Somehow I’ve just written a blog post about my two favourite magazines and managed to make them both sound totally unappealing. I didn’t mean to do that. But I read magazines a lot less than I read books, and I think I’m more critical of them. (Speaking of books, please go to Compulsive Overreader and post some comments! I’m getting lonely over there!) There’s so much baggage of editorial bias and attitude that goes along with a magazine, and I can’t help analyzing the big picture. And yet you have to believe me when I say that the weekend when I can take a new Geez and a new O to bed with me, knowing I have hours of good reading ahead, is a very good weekend. As this one was.

Maybe I need them to balance each other — the edgy austerity of my Geez self softened by the lush self-indulgence of my O side. Or maybe I’ll sum it up this way: reading Geez makes me feel like I want to be a better person. Reading O makes me feel like I can.

9 Replies to “O, Geez!”

  1. I’d like to make comments on your reading log, but I just can’t keep up with you. I have Labyrinth for some mindless reading, most of my summer reading list is education books (brain-compatible classrooms) and self-help (Getting Things Done).

  2. Sharon, you’ll have to tell me afterwards if you agree with my lacklustre review of Labyrinth.

    Also, sometimes I’ve just got to wonder about WordPress’s “Possibly Related Posts”…

  3. I’m liking the GEEZ stuff from your review. O grosses me out for the specific reason you mentioned:

    . . . falls prey to the multiple personality disorder common among women’s magazines. Columns on healthy eating sit next to cheesecake recipes. Paeans to the virtues of loving yourself just as you are sit across from articles on weight-loss and before-and-after beauty makeovers. Articles advocating a simpler life with fewer possessions are interrupted by hundreds and hundreds of ads for costly treats and treasures

    But GEEZ sounds good to me. I like that! And you must be a truly interesting person if those are your favorite mags. I’m loving your blog for sure!

  4. Nothing wrong with losing weight and enjoying cheesecake 😀

    I’ve never really been someone who reads magazines. I used to subscribe to the official UK Playstation magazine, but that was mainly for the free demos and posters. I tried reading the student mag while I was at uni, but very rarely did any articles interest me.

  5. Like you, I like O’s book reviews and recommendations. But I LOVE Martha Beck. She is always the first thing I seek out when I get my new issue. I, too, realize Oprah’s magazine is filled with contradictory messages in her effort to be balanced. But so am I, so I tend to forgive it…

    I’ve never heard of Geek, but if you dig it I’m curious!

  6. I bought the same O you did, and noticed the vanishing glasses in the makeover article too… your comment’s right on: one assumes they were glasses because they need them, like you and me. I don’t pay attention to clothes prices, since you can’t get any of it here anyway. (I assume; never looked; don’t care!) Some interesting books in her list.

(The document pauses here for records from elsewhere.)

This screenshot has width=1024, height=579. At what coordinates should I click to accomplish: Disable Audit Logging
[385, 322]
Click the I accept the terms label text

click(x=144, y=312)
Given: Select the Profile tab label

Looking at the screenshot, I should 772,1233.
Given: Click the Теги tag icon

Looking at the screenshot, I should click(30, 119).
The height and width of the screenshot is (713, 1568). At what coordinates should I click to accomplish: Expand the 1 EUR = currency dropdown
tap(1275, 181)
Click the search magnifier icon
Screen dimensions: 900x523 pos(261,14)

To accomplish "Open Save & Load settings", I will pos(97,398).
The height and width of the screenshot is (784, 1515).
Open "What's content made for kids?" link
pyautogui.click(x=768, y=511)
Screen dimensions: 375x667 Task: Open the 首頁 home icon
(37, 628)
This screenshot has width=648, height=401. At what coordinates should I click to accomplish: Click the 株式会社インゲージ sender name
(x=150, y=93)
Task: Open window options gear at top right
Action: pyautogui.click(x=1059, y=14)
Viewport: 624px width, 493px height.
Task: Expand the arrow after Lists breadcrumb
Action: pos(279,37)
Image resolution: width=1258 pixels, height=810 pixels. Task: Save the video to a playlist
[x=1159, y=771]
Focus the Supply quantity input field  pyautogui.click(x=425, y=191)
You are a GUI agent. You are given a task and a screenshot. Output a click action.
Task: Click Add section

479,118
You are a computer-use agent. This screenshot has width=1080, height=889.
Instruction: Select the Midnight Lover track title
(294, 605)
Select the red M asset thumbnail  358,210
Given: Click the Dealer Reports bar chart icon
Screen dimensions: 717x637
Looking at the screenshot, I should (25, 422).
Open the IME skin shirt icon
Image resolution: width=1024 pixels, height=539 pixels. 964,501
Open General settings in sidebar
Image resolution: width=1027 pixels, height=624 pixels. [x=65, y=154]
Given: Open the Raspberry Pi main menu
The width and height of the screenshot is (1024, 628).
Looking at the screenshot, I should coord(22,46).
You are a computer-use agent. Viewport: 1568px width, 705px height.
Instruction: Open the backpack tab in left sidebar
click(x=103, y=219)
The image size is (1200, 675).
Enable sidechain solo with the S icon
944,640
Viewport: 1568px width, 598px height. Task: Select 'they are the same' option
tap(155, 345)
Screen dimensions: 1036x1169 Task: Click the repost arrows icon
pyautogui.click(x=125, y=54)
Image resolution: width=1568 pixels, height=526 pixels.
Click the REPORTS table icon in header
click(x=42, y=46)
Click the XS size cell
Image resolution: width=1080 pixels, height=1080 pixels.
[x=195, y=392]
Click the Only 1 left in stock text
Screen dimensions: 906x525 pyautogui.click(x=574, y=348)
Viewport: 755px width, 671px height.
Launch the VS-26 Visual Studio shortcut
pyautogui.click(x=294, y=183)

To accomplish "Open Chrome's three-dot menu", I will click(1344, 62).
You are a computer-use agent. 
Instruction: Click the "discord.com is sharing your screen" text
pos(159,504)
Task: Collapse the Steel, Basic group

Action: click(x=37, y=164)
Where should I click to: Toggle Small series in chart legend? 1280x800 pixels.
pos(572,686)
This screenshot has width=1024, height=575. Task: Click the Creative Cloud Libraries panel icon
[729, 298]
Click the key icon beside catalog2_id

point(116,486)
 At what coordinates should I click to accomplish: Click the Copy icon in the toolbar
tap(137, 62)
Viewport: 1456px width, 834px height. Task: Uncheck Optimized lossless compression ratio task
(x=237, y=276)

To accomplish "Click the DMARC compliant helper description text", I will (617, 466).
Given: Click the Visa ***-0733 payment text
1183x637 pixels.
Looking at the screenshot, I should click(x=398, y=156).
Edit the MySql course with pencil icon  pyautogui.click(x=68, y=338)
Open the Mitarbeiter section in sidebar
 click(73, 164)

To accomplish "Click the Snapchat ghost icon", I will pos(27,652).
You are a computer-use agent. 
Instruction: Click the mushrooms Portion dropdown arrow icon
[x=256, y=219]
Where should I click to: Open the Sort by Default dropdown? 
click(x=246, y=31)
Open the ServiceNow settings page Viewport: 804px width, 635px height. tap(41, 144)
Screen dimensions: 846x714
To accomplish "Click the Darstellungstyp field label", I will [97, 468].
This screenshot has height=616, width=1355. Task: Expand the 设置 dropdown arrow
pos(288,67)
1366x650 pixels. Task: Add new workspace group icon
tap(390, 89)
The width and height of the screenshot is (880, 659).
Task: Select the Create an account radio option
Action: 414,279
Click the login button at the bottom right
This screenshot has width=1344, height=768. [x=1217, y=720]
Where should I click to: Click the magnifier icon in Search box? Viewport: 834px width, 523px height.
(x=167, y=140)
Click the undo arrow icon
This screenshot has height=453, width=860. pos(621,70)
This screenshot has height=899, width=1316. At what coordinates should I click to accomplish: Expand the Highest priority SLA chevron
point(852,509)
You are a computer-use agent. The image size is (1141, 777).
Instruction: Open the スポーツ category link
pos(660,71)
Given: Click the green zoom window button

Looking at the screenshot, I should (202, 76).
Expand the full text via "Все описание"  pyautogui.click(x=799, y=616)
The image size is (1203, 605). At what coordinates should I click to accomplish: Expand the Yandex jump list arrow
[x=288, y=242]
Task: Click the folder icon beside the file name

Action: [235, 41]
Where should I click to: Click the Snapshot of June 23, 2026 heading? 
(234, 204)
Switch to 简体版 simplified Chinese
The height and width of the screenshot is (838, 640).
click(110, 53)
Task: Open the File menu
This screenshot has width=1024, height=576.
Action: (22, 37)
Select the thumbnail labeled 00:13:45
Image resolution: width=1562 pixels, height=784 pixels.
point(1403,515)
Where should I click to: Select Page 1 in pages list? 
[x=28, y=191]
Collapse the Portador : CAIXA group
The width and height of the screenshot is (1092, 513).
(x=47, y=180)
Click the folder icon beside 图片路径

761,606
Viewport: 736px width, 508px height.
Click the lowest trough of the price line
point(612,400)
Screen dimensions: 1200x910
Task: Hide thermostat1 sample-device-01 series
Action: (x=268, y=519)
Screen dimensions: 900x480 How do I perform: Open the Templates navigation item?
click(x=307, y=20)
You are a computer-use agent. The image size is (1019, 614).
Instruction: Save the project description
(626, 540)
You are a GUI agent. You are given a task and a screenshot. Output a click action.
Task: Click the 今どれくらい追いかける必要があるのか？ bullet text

    To go with/against it I also bought The Atlantic, thinking it might have Canadian content; wrong, wrong. It wasn’t bad, but I probably won’t buy it again. I will, however, have a look for Geez on my next infrequent magazine buying-spree; thanks for the tip.

  7. Thanks for the comments, everyone — maybe I have done some free advertising for Geez, which I hope they’ll appreciate. Heather, you in particular strike me as someone who would enjoy it, though I’m not sure where it’s available locally — I think it used to be at Bennington Gate which is sadly No More. I have a subscription which was given to me as a gift, but I will be renewing!